DriveVLA-W0: World Models Amplify Data Scaling Law in Autonomous Driving (2510.12796v1)

Published 14 Oct 2025 in cs.CV and cs.AI

Abstract: Scaling Vision-Language-Action (VLA) models on large-scale data offers a promising path to achieving a more generalized driving intelligence. However, VLA models are limited by a ``supervision deficit'': the vast model capacity is supervised by sparse, low-dimensional actions, leaving much of their representational power underutilized. To remedy this, we propose \textbf{DriveVLA-W0}, a training paradigm that employs world modeling to predict future images. This task generates a dense, self-supervised signal that compels the model to learn the underlying dynamics of the driving environment. We showcase the paradigm's versatility by instantiating it for two dominant VLA archetypes: an autoregressive world model for VLAs that use discrete visual tokens, and a diffusion world model for those operating on continuous visual features. Building on the rich representations learned from world modeling, we introduce a lightweight action expert to address the inference latency for real-time deployment. Extensive experiments on the NAVSIM v1/v2 benchmark and a 680x larger in-house dataset demonstrate that DriveVLA-W0 significantly outperforms BEV and VLA baselines.

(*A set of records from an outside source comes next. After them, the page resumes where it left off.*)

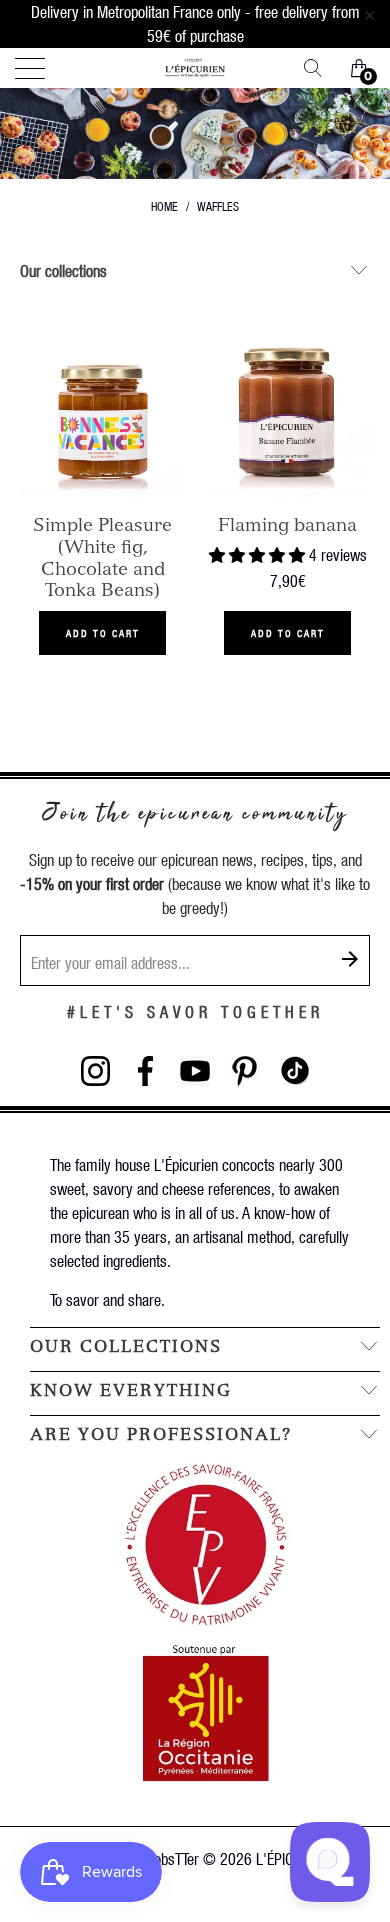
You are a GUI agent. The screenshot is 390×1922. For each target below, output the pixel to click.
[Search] (320, 68)
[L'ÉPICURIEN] (195, 68)
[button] (257, 554)
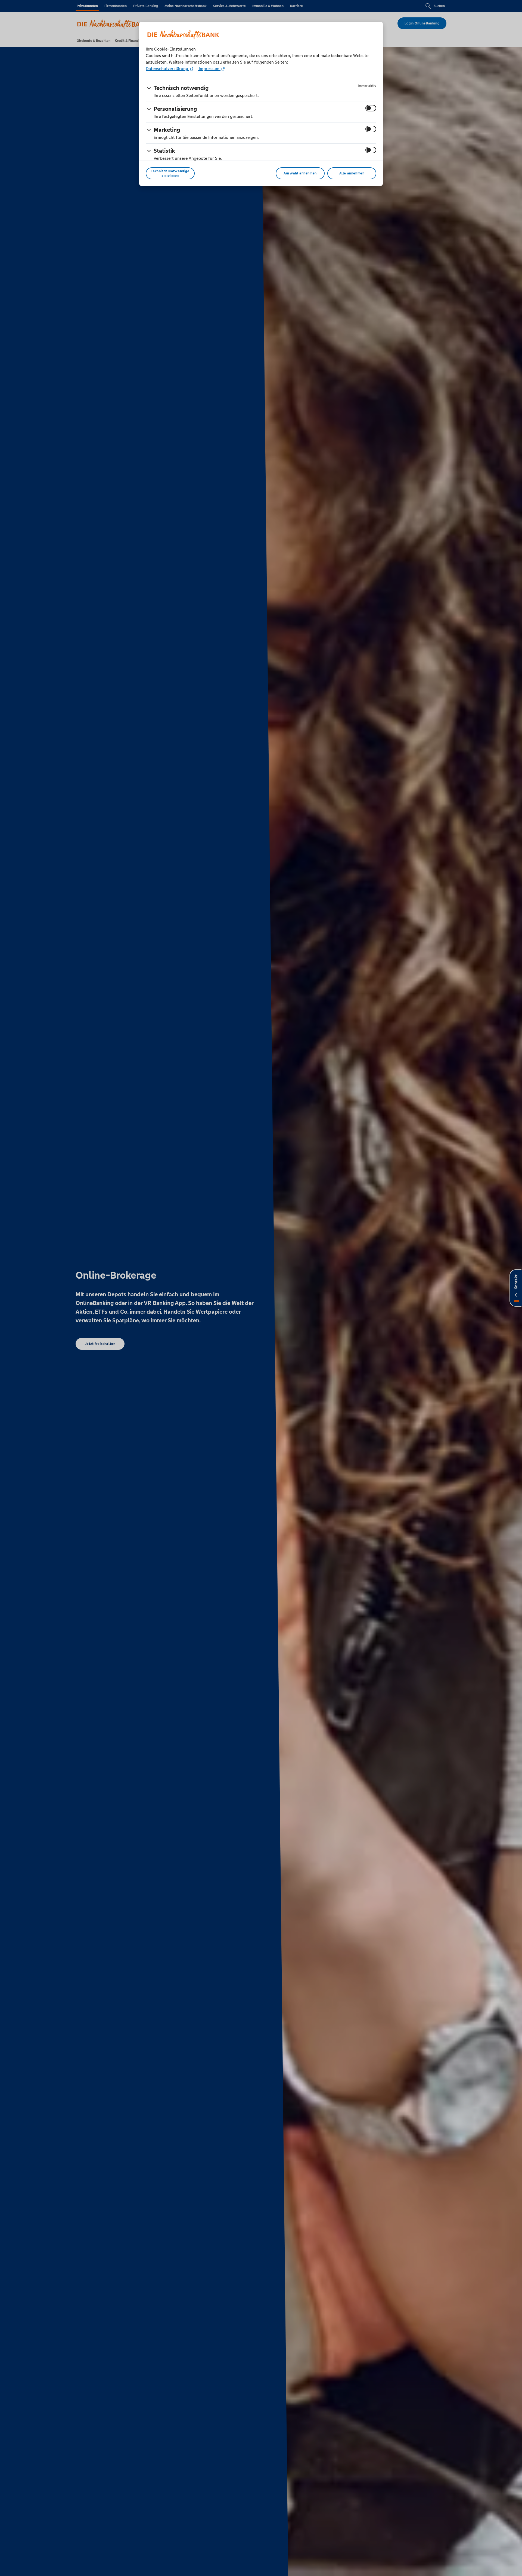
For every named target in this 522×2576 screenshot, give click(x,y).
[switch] (370, 108)
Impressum (209, 68)
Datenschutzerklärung (167, 68)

Crucially, it amplifies the data scaling law, showing that performance gains accelerate as the training dataset size increases.

Summary

The paper demonstrates that supplementing sparse action supervision with dense future image prediction amplifies the data scaling law, reducing ADE by 28.8% and collision rate by 15.9%.
The methodology leverages both autoregressive and diffusion-based world models integrated with a VLA backbone and a lightweight Mixture-of-Experts for efficient inference.
Experimental results on NAVSIM benchmarks reveal state-of-the-art performance, robust generalization, and improved trajectory planning in autonomous driving.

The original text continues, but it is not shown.